Montreal, QC, August 2010
About this photo: We're sharing sepia-toned pictures as part of this week's Thematic. Go here to share yours, or here to learn how the whole thing works. Or just read on if you're in the mood to be amused.You don't see public lockers too often these days. Security concerns - thanks, Osama - have prompted places like airports and shopping malls to pull them out. Which means we're rapidly running out of places to store the burgeoning piles of stuff we inevitably accumulate when we're out and about.
Bowling alleys are, somewhat interestingly, exempt from this trend. I'm thinking the average cave-dwelling terrorist doesn't curse the Brunswick name at least once every waking moment, and hasn't identified these temples of childhood and post-retiree recreation as worthwhile targets of misplaced, hatred-driven opportunity.
Which is just as well, because places like this are interesting throwbacks to a simpler time*, and I'd hate to think of a world without strikes, spares, gutter balls and really cheesy-looking shirts. It strangely brings me comfort to know bowling alleys continue to survive and thrive.
Your turn: It's easy to dismiss bowling as a ridiculously stupid pastime. Throw a ball down a lane; knock down some pins; repeat. But I suspect there's more to it than that. What's its appeal, then?
One more thing: Why 42? I didn't even realize its significance until I composed the shot. Once I did, I had a good laugh. Which made total strangers look up and furrow their brows in my general direction. I hope fans of the late Douglas Adams enjoy the numeric reference.
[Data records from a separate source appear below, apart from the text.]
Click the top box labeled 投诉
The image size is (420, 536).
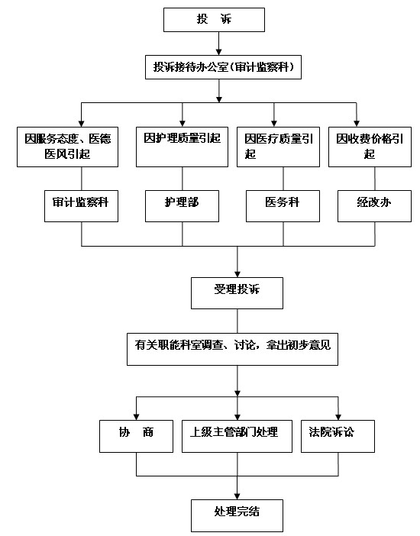pos(214,20)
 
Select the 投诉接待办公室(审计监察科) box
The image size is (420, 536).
pos(223,67)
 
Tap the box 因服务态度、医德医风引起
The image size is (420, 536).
pos(68,147)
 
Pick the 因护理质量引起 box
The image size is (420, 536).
pos(182,147)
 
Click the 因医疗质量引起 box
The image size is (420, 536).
pos(279,147)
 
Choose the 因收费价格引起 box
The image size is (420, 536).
pos(370,147)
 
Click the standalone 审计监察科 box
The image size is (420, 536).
pos(81,206)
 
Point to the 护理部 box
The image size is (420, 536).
pos(182,206)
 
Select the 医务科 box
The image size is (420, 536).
pos(283,206)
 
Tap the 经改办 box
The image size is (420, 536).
pos(374,206)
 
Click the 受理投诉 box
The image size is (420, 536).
pos(237,293)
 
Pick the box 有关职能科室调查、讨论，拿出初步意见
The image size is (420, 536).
pos(233,349)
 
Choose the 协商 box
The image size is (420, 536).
pos(136,436)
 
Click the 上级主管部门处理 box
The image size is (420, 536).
pos(237,436)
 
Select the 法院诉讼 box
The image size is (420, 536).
pos(338,436)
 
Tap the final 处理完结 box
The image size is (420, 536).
pos(237,515)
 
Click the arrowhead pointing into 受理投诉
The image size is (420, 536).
pos(237,274)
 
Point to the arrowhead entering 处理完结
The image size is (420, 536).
pos(237,496)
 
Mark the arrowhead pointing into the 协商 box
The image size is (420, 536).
pos(136,417)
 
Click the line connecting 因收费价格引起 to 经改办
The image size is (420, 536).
pos(375,179)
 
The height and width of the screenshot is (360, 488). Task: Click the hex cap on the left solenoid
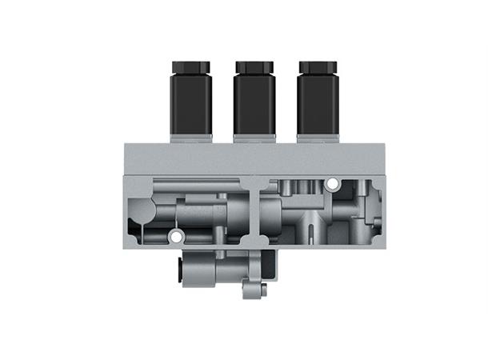190,66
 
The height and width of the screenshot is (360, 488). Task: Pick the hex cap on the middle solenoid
254,66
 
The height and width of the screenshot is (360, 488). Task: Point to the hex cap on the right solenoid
318,66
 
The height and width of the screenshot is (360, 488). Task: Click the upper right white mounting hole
331,185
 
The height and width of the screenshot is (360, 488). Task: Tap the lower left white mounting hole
175,237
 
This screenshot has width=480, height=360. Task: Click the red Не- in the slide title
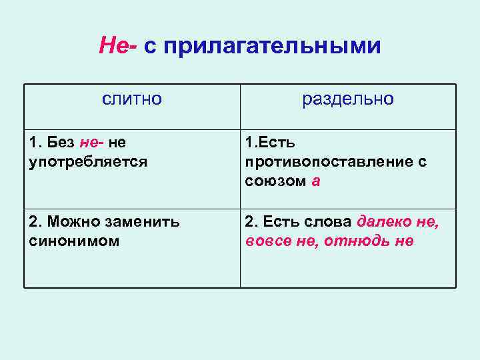tap(117, 46)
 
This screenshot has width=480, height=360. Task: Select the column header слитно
tap(132, 99)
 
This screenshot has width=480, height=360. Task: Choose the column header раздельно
tap(348, 99)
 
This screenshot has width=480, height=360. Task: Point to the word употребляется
tap(89, 161)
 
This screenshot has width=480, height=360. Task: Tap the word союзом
tap(275, 181)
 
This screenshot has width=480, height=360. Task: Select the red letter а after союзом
tap(316, 181)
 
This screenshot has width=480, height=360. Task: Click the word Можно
tap(73, 221)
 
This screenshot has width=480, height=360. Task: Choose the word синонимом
tap(75, 241)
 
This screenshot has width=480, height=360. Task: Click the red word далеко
tap(385, 221)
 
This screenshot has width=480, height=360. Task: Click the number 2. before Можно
tap(35, 221)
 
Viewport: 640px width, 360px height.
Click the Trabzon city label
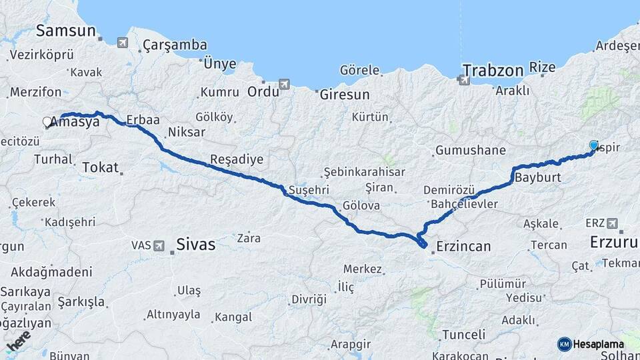[x=494, y=70]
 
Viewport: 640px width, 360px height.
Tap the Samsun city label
[x=66, y=31]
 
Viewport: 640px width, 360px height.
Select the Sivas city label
[x=196, y=245]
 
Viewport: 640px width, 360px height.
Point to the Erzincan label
[x=463, y=246]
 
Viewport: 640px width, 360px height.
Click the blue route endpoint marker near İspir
[x=594, y=145]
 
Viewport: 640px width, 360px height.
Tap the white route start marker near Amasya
[x=47, y=122]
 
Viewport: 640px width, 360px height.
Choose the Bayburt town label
[x=537, y=179]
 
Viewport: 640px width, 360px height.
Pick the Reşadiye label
[x=236, y=160]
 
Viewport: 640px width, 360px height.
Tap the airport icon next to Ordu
[x=285, y=85]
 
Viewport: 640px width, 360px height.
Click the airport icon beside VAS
[x=159, y=245]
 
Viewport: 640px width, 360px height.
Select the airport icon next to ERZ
[x=612, y=223]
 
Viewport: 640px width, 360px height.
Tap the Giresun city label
[x=345, y=95]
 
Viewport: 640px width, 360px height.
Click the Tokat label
[x=100, y=168]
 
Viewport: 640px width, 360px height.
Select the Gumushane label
[x=470, y=150]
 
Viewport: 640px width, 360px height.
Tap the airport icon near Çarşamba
[x=123, y=43]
* Disclosure: My mother dragged my very young self to her bowling league at a place in Chomedey known, then as now, as the Recreatheque. To this day, walking into any bowling alley ignites memories of sitting on the creaky, two-toned plastic seats while the ladies clucked around me in between frames. I took this picture, as an adult, as my wife and kids watched my now-retired mother bowl with her league. It was a good day, and definitely a circle of life-type moment.